All 200 Pilot Rock junior and senior high school students squeezed into the gym, forming a giant figure 8. Each circle had an innerand outer rank, so students stood in pairs.

Speaker Geoff McLachlan told each pair to lock arms on one side, and hold out their elbows on the other side. Then he told them, on his mark, to run around the gym and touch as many blue objects as they could in thirty seconds.

Pilot Rock’s school colors are blue and gold. There is a lot of blue in the gym.

When McLachlan said, “Go!” the students erupted in activity, diving in awkward pairs at blue lines on the floor. They climbed the bleachersto blue banisters. They ran to any of the four blue walls.

After 30 seconds, they were back in their circles, eyes on McLachlan.

This was just one of a handful games he had the students play over a 90-minute time period Tuesday morning.

It’s all part of his program, called 4-Ward Momentum. The school’s anti-bullying club, Project Zero, brought him to spend the day at the school.

McLachlan said the philosopher Plato believed the real way to get to know people was to watch them play.

“He could know more about you by watching you play than by talking to you for hours and hours on end,” McLachlan said. “When I watched you play I could figure out what your school is like, figure you out as individuals.”

After each exercise, he would tell each inner and outer circle to walk forward a number of steps. That way partners teamed up randomly. No one got to pick their friends.

While the elbow exercise was perhaps the most active, McLachlan also had the students talk about themselves. They gave their name, their favorite color, the number of siblings in their family.

All this work was meant to get the teens to know each other better.

“The more you know about someone, the more likely you are to treat them with kindness,” McLachlan said later. “Little pieces of information make you know more and make it easier to be nice.”

Pilot Rock is a fairly small school, with about 200 students over six grades. McLachlan has given his presentation across the country to big and small schools alike.

Big schools can be tough because not everyone knows each other. Small schools can have the opposite problem. Everyone can knows each other too well.

“That can be nice, but everyone knows your business,”?he said. “You can all be friends, but it can be difficult for the same reason.”

But he was happy with the interaction he saw between Pilot Rock students.

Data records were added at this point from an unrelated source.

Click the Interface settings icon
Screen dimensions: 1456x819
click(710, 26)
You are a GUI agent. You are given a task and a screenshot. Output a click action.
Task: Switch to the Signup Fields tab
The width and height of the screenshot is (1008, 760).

“I liked what I saw. I really liked what I saw,” he told the students toward the end of the morning’s activities. He liked that when they partnered up at random, the students were OK with it. “You didn’t care who that person was. You shook their hand and took a second to introduce yourself. I love it because that says a lot about your school.”

Project Zero’s club co-captains Joey GrosJacques and Taryn Ostrom both said they were happy to see their work have such a great outcome. Ostrom was glad to give fellow students a day away from regular school work.

GrosJacques said most of the kids were having a good time. Ostrom said some kids weren’t that into it, but she hoped they would still get the message.

In the afternoon, McLachlan adjusted the activities, asking harder, more personal questions. He asked if they had a loved one they trusted. He asked if they had ever lost someone. He asked about divorce.

Again, he wanted to increase communication between kids. He said it wasn't exposing the kids’ troubles publicly. It was telling other students what was going on in their lives. It was one more way, when a student sees other students in the hall, to remember they’re a person and understand what they’re going through.